Iterative localization method for multiple jammers in UAV collaborative jamming attacks

Keeping Drone Teams Safe in a Noisy Sky

As fleets of unmanned aerial vehicles (UAVs) spread into disaster response, farming, and security, they rely on fragile radio and GPS links to stay coordinated. Malicious radio “jammers” can deliberately flood the airwaves, blinding an entire swarm and forcing missions to fail. This paper tackles a practical question at the heart of UAV safety: when several hidden jammers are attacking at once, can the swarm work out where they are and how many there are, quickly and accurately enough to fight back?

Why Many Hidden Signal Blockers Are So Hard to Find

In the real world, interference rarely comes from a single, neat point. Several ground devices, hostile drones, or urban reflectors can all distort the same patch of sky, causing signal zones to overlap and blend together. That makes it extremely difficult to tease apart which parts of the disturbance belong to which jammer. Traditional methods tend to assume a known number of jammers, clean radio conditions, or lots of computing power—assumptions that break down when dozens of drones are under attack in a cluttered city or on a battlefield. The authors focus on this messy multi-jammer setting and design a method that can both count and locate multiple attackers using only what the affected drones can measure.

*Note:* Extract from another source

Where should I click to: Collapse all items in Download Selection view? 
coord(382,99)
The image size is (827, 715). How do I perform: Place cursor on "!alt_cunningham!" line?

Using the Swarm’s Own Senses as a Clue

The framework begins by modeling how a UAV swarm behaves under attack. Drones are grouped into three types: those unaffected, those completely cut off, and “boundary” drones that sit on the edge of the jammed zones. These boundary drones are crucial: they can still talk to a central coordinator and report how strong the interference feels at their location. The heart of the method is an “error minimization” idea. The system guesses some jammer positions and powers, predicts what signal strength each boundary drone should see, and then compares that to what the drones actually measured. The better the guess, the smaller the mismatch. Multi-jammer localization is thus turned into a single score—how big the error is—that the algorithm tries to drive down as far as possible.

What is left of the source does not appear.